_Goal of the exercise_
Locate the string "Given" in the records below. Copy every line where it occurs.

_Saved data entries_
^^^^^^^^^^^^^^^^

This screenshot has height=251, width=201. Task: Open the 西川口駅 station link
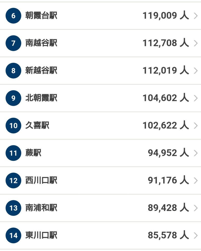(41, 180)
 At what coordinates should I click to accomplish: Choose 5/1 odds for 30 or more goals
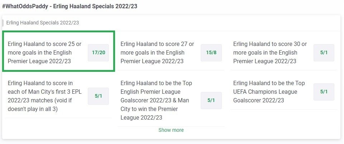(324, 52)
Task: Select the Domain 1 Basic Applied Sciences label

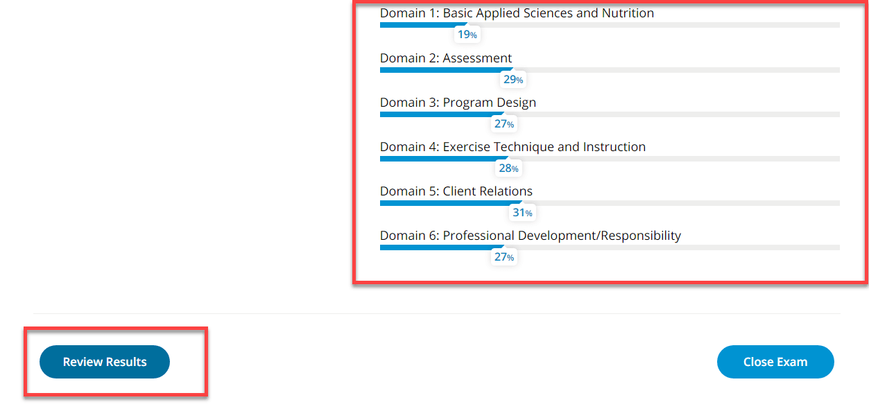Action: click(517, 13)
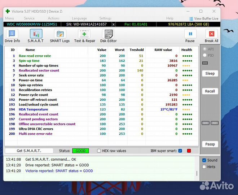Toggle the Sound checkbox
Image resolution: width=238 pixels, height=195 pixels.
coord(204,160)
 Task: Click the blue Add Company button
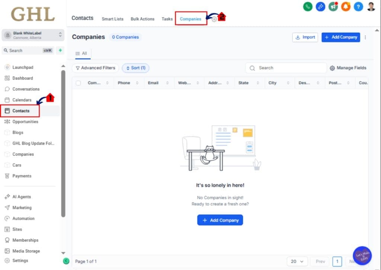(x=340, y=37)
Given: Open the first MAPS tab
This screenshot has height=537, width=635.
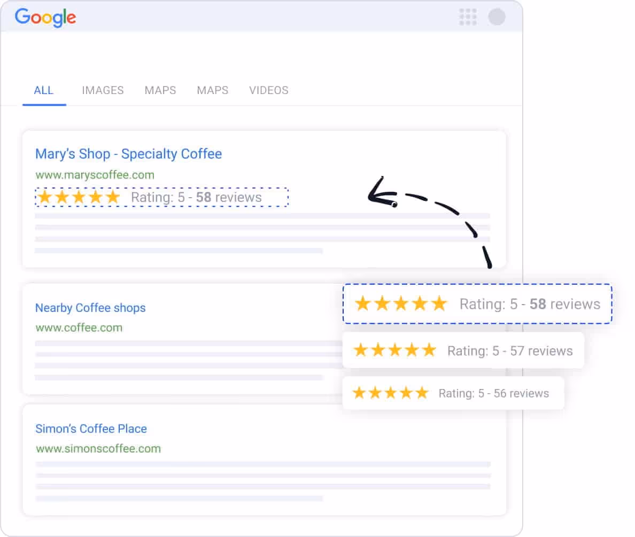Looking at the screenshot, I should point(160,90).
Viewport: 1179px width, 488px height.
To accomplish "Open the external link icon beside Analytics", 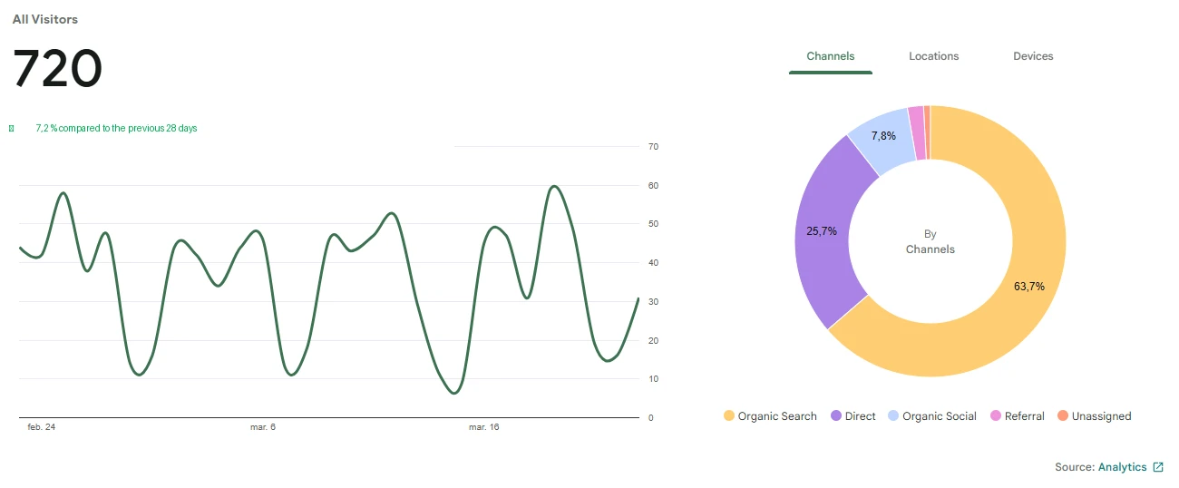I will [x=1158, y=467].
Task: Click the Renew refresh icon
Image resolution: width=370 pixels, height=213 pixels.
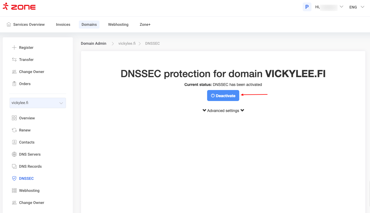Action: [x=14, y=130]
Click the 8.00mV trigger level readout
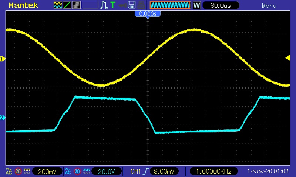The height and width of the screenshot is (177, 296). tap(164, 171)
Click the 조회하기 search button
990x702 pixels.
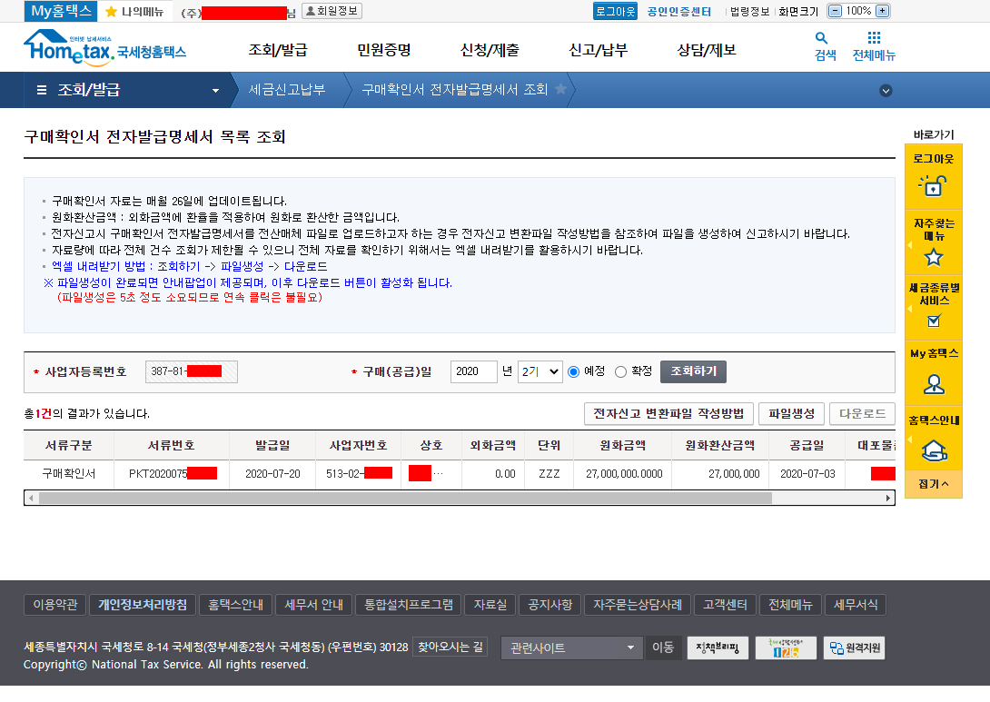click(x=693, y=371)
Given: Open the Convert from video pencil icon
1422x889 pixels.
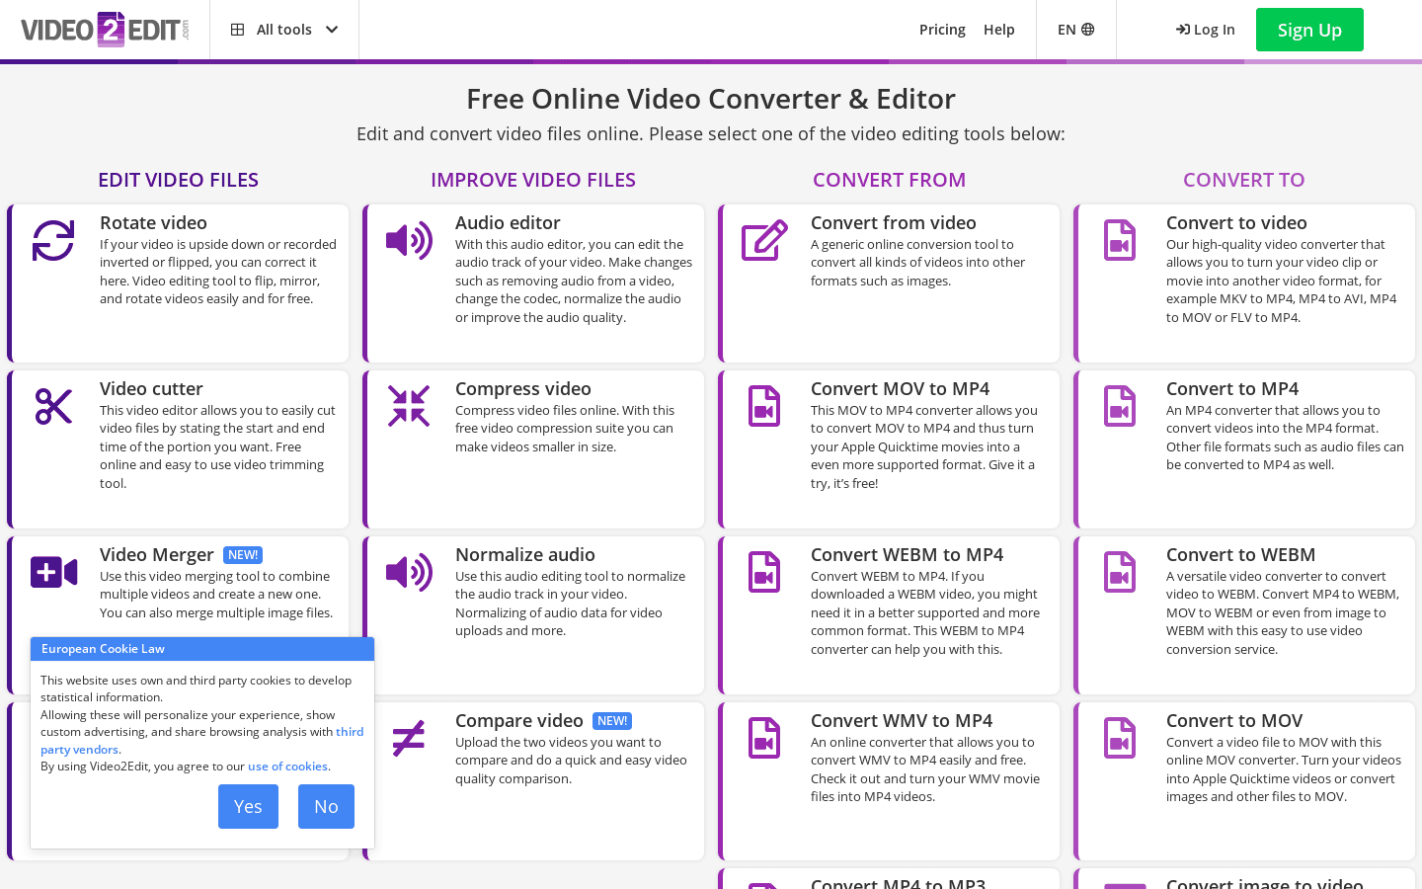Looking at the screenshot, I should (x=764, y=240).
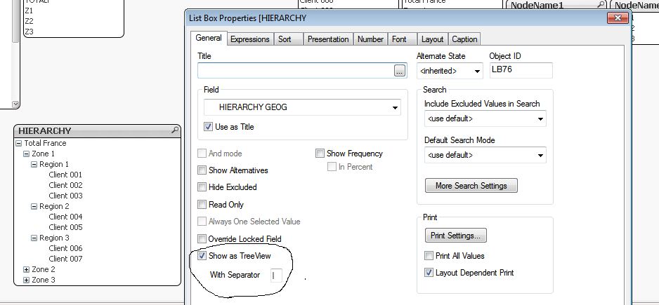Toggle the Layout Dependent Print checkbox
This screenshot has height=305, width=659.
click(429, 272)
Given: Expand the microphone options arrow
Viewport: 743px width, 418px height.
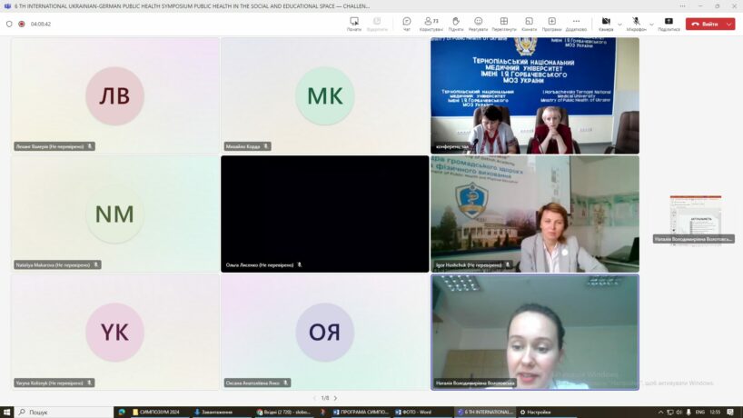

^^^^^^^^^^^^^^^^

_Exercise response_
Given: Open the first MAPS tab
Given: Open the Convert from video pencil icon
Given: Expand the microphone options arrow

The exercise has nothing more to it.